-- Available data --
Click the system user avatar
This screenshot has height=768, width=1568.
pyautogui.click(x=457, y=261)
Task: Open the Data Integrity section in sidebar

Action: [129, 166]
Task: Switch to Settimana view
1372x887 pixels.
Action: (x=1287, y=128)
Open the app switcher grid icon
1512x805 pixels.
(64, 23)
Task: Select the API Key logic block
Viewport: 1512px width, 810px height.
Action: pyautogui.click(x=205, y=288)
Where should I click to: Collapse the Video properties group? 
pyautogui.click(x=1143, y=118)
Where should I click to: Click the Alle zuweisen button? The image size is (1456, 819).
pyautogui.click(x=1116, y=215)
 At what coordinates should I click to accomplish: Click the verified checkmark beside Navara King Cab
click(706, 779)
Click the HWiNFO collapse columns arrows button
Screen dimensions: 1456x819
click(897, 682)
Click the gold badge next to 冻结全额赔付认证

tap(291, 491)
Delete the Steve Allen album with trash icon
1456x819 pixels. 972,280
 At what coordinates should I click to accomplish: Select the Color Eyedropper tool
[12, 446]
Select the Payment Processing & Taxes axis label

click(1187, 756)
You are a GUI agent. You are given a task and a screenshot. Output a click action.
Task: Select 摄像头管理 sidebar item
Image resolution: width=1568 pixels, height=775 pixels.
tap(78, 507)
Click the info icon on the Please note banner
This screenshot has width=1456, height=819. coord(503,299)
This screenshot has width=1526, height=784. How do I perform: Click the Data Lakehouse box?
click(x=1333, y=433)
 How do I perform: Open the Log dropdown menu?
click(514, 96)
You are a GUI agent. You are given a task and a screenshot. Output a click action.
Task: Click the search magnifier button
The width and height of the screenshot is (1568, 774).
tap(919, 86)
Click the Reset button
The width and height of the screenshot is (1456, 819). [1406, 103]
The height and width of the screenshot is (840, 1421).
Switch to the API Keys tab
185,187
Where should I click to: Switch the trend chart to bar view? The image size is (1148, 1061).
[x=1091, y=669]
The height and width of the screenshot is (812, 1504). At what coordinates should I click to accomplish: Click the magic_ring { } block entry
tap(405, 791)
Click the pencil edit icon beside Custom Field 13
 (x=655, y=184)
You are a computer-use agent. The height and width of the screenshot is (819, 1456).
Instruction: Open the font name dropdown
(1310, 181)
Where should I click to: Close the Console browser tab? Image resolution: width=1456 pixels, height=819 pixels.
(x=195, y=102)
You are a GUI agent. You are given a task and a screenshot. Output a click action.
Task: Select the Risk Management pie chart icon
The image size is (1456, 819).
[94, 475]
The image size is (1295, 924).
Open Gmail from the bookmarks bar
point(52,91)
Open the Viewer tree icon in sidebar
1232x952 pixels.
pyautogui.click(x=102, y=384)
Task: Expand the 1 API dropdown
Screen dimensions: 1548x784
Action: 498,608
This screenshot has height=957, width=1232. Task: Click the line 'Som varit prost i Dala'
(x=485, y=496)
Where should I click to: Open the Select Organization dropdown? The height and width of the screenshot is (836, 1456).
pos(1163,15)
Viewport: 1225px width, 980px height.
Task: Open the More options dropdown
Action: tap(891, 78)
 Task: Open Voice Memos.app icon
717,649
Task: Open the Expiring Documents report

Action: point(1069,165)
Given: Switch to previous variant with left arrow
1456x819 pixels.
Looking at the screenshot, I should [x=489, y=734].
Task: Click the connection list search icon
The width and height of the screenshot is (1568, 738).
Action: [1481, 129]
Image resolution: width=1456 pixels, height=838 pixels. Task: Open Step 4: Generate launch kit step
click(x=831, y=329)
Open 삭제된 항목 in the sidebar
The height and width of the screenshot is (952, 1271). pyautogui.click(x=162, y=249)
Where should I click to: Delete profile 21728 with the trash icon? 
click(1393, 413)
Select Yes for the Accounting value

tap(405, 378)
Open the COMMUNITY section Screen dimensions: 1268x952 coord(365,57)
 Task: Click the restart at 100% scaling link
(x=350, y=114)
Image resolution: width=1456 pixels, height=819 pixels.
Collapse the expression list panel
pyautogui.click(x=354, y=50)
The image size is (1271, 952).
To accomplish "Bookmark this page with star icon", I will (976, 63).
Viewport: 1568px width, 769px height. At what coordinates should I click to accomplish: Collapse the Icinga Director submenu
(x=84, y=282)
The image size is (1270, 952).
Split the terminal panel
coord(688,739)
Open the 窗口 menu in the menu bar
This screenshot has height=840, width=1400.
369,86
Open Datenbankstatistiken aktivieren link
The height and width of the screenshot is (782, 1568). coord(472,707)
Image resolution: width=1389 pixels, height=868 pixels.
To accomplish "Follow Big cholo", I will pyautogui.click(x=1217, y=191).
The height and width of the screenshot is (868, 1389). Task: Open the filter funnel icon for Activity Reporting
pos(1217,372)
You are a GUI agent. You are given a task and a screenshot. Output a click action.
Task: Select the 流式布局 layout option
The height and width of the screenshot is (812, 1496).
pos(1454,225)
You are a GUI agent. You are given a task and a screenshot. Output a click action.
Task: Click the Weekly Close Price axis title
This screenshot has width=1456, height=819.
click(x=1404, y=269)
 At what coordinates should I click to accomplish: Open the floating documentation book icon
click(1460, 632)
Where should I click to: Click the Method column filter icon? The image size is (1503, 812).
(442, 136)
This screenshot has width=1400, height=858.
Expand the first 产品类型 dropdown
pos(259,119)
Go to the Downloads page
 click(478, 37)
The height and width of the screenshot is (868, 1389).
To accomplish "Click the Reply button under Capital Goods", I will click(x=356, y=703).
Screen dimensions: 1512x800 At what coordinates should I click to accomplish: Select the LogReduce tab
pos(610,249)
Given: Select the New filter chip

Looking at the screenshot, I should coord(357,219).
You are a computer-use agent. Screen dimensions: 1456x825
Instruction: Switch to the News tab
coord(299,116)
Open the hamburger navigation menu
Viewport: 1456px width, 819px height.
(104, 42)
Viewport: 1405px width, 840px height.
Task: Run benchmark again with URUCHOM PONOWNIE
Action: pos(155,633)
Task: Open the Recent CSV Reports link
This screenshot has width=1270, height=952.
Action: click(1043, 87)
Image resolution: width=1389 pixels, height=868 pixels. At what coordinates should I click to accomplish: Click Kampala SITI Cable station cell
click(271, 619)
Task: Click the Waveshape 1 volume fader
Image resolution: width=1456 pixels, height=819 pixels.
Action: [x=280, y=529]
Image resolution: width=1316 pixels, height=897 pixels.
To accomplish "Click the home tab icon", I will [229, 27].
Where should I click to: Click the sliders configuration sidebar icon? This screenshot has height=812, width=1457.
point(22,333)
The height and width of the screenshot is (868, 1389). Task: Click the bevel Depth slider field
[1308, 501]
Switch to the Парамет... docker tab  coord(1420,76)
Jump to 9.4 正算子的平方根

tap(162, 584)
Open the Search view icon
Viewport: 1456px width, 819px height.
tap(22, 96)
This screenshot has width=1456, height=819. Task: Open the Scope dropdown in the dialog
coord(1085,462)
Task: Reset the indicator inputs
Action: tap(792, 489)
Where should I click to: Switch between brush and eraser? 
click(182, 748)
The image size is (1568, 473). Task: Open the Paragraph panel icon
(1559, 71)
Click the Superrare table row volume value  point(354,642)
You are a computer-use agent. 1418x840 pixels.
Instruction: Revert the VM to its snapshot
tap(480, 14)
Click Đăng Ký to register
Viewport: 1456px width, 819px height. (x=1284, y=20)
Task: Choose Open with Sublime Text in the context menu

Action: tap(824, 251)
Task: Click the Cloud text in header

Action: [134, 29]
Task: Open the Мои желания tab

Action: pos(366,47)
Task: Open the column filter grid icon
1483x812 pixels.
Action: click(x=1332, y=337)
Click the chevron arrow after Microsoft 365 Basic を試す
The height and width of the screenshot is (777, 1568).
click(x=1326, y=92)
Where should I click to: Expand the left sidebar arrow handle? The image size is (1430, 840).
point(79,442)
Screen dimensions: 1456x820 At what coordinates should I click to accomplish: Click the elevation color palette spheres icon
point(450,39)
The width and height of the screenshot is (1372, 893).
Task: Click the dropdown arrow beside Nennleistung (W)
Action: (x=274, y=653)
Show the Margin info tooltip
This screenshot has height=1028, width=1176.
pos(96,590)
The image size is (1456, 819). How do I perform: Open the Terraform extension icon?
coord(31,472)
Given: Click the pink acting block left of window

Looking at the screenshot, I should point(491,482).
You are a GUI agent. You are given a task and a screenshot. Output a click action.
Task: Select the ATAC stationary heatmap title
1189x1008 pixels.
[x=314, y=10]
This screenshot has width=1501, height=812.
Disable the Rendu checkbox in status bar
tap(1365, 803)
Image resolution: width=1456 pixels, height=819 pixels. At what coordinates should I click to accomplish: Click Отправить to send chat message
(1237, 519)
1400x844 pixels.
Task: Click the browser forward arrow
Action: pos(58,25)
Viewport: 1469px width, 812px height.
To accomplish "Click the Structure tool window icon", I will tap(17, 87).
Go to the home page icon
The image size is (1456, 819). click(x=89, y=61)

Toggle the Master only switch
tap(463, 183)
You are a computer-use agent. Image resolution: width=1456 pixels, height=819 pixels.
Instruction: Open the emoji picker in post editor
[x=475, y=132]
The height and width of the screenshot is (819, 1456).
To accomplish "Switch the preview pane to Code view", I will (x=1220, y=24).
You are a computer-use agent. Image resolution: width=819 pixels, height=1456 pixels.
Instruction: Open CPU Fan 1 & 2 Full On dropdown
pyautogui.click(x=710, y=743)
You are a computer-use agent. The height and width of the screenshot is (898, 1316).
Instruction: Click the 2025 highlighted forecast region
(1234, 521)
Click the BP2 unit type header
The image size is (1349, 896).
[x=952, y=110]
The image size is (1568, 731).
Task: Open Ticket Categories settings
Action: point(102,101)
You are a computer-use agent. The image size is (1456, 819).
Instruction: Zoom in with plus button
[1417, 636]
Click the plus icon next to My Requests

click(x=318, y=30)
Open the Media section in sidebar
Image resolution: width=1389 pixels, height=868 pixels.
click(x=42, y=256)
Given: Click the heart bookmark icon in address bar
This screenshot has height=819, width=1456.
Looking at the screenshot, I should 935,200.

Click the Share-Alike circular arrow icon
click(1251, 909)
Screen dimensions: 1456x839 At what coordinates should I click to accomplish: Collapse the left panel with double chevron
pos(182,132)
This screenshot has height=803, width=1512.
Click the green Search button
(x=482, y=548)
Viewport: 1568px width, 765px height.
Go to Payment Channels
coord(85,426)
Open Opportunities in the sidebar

-- Directions for this task --
A word-for-word copy of the lines above from the one with "Split the terminal panel" through the one with "Task: Click the Weekly Close Price axis title", inclusive, is the only output wanted.

-- Response box --
Split the terminal panel
coord(688,739)
Open the 窗口 menu in the menu bar
This screenshot has height=840, width=1400.
369,86
Open Datenbankstatistiken aktivieren link
The height and width of the screenshot is (782, 1568). coord(472,707)
Image resolution: width=1389 pixels, height=868 pixels.
To accomplish "Follow Big cholo", I will pyautogui.click(x=1217, y=191).
The height and width of the screenshot is (868, 1389). Task: Open the filter funnel icon for Activity Reporting
pos(1217,372)
You are a GUI agent. You are given a task and a screenshot. Output a click action.
Task: Select the 流式布局 layout option
The height and width of the screenshot is (812, 1496).
pos(1454,225)
You are a GUI agent. You are given a task and a screenshot. Output a click action.
Task: Click the Weekly Close Price axis title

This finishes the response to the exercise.